## THE TASK
Work through the entries that follow and state how many lines contain the word "variable". Only the number is wanted.

[Opening PROVIDED DATA section]

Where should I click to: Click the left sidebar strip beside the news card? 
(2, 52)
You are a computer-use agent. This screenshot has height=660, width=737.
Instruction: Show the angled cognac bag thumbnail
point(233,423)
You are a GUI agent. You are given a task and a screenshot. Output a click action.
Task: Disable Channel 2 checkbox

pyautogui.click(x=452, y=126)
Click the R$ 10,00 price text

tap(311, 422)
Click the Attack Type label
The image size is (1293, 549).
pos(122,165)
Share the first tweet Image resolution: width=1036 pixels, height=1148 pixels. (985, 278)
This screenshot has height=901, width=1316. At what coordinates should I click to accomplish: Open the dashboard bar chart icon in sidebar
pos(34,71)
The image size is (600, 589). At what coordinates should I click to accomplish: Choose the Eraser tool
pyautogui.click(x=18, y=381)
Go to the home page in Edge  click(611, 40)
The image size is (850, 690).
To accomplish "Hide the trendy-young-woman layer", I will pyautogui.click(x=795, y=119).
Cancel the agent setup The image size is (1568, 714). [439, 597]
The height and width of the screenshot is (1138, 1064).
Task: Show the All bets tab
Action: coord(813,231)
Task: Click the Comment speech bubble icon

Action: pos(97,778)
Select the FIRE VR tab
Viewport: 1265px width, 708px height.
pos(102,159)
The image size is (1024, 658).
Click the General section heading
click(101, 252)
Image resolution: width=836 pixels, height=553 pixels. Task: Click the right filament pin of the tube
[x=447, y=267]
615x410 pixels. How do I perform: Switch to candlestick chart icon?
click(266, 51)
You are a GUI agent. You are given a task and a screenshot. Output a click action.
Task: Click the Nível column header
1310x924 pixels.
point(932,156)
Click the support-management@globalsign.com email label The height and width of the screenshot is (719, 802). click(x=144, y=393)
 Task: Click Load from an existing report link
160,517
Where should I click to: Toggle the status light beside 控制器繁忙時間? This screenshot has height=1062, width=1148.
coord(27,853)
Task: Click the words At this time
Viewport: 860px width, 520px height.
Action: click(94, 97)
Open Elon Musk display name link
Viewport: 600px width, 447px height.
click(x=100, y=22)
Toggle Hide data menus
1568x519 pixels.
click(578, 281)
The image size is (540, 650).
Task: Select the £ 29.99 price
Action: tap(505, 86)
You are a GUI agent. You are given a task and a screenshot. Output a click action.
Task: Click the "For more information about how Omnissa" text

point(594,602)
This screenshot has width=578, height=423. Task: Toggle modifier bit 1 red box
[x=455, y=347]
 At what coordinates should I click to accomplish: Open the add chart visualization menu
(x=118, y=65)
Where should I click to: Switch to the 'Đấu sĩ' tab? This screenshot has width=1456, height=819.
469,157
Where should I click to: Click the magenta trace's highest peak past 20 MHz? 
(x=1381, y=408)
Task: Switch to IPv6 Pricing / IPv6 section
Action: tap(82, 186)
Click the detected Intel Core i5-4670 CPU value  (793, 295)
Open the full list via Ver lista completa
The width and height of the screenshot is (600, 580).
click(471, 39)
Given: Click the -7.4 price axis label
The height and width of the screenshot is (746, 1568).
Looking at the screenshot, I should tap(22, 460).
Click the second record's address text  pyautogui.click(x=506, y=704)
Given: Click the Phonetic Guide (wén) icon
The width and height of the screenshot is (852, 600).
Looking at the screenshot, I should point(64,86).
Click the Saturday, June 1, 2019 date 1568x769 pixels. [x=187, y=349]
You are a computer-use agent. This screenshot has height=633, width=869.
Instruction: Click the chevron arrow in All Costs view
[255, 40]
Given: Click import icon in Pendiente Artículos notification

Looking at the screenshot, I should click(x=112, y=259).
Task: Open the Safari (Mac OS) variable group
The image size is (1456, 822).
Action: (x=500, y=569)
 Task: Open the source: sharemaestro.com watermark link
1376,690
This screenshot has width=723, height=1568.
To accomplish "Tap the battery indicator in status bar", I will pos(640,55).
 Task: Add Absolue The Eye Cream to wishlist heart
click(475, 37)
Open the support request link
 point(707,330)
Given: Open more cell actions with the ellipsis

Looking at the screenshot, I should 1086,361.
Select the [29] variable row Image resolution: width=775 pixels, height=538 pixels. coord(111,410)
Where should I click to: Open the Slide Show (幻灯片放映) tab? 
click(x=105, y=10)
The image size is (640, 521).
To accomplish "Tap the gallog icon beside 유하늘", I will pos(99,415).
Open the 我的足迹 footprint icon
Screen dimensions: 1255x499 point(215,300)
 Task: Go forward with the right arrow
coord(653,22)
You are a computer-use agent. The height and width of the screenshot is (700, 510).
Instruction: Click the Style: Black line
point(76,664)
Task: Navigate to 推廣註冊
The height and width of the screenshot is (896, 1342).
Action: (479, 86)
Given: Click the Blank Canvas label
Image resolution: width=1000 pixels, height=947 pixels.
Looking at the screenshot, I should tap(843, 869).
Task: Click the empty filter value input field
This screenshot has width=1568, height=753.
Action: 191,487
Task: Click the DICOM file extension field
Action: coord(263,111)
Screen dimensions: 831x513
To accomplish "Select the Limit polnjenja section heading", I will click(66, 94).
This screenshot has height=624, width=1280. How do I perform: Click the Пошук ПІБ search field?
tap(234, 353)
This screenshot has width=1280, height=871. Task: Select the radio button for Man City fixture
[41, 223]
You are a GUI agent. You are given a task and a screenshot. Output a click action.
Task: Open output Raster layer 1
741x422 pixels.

[Closing PROVIDED DATA section]

## RESULT OF THIS EXERCISE
2